Elise Chenier, a gender studies scholar who is professor of history at Simon Fraser, used a to summarise many of the objections.

"[A] female teacher is in her office – she is supposed to depict an instructor but is addressed as 'Miss Pinkham,' not doctor or professor – and a young male student stops to compliment her in a sexually suggestive manner. She is flattered, and flustered. Really. No, really. Saving energy is, apparently, a huge turn-on for white heterosexuals, and don’t take my word for it, that’s what the video actually says."

The university took the video down the same day it was distributed and has vowed to investigate why it was placed on the website and promoted.

"As the video was produced by an external vendor, I had not seen it. When I did watch it, I immediately agreed with the feedback we had received that the video is inappropriate, sexist and not in keeping with our equity commitments. We took steps to remove the video as quickly as possible and have followed up with the group who produced and distributed the video to ensure it will no longer be used," said a statement from Joanne Curry, the university's vice-president of external relations.

"We plan to investigate how this video was posted and plan to put into place additional procedures to ensure that this will not happen again."

Chenier, in her blog post, said that the video poses questions about how something like this wouldn't have raised flags.

"When the very place you work promotes the kind of sexism that your intellectual work seeks to contest and ultimately, destroy, you feel like you are being eaten from the inside out,” she wrote.

“There was once a time when I would have seen the video is simply outdated, idiotic and, yes, offensive, but now I see it much differently. Now I feel the harm it does, and not just to Miss Pinkham, but also to her male student, who is encouraged to relate to half the population on such a limited level, and who himself then is defined by his heterosexual desire for women," Chenier wrote.

She concluded: "The collective outrage of female faculty resulted in the video being removed from the SFU website, and that is a very good thing.
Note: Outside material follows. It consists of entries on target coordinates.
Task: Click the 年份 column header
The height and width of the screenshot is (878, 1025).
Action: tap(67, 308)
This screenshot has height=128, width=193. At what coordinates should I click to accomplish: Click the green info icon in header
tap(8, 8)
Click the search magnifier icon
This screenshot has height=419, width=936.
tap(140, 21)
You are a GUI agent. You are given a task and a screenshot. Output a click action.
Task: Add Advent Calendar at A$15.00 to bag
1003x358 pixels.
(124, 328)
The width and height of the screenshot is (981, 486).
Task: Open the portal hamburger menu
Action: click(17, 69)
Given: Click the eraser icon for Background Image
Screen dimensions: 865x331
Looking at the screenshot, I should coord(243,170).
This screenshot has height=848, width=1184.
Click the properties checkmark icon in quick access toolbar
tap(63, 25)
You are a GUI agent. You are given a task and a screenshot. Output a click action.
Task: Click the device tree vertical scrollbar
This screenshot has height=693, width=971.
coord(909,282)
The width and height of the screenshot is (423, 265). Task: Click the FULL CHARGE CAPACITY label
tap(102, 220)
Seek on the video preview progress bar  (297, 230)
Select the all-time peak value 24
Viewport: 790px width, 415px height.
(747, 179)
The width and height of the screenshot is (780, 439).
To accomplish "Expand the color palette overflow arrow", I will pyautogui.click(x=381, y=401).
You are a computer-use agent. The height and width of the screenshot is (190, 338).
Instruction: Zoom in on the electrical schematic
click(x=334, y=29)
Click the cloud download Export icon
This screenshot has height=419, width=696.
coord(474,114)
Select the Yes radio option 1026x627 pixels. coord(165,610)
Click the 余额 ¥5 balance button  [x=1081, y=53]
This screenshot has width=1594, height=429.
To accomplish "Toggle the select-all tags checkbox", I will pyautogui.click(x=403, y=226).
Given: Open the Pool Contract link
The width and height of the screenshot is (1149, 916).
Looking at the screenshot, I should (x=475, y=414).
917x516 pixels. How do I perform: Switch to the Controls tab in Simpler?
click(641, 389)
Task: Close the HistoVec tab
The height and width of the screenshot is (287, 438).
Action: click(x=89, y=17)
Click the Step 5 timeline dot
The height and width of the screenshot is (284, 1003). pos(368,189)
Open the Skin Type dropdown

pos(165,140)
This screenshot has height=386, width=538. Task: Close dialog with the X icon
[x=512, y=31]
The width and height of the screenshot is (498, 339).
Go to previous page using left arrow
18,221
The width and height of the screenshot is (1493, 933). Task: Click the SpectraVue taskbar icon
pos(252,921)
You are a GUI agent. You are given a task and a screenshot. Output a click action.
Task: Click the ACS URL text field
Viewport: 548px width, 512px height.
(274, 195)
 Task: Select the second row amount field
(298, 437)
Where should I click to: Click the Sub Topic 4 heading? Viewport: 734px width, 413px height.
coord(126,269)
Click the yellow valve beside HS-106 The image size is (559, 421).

But how do we get to a place where such a thing never gets up there to begin with?"

Later, Chenier posted a new blog post in which she praised the speedy response and Curry's words in which she called the video sexist. But Chenier also noted concerns about the way some have reacted.

"Remarkably, grumblings were heard among some male faculty members that those of us discussing the matter were wasting our time and we should get back to our 'real' work," she wrote.

"Such grumblings illuminate why so many of us reacted so strongly to what may seem to some an innocuous video. The video is a symptom of the toxic environment in which women work. Male privilege, like white privilege (from which white women also benefit) makes it possible to 'just get back to work'. Why? Because their working environment is not toxic. (Insert nod to the many men and non-gender binary individuals on campus who are very keen to be alert to and contribute to eliminating such toxins.) Sexism poisons our environment, and this makes it harder to 'work.' Indeed, only someone who benefits from sexism could fail to see how calling sexism out is our work...the best job we never wanted."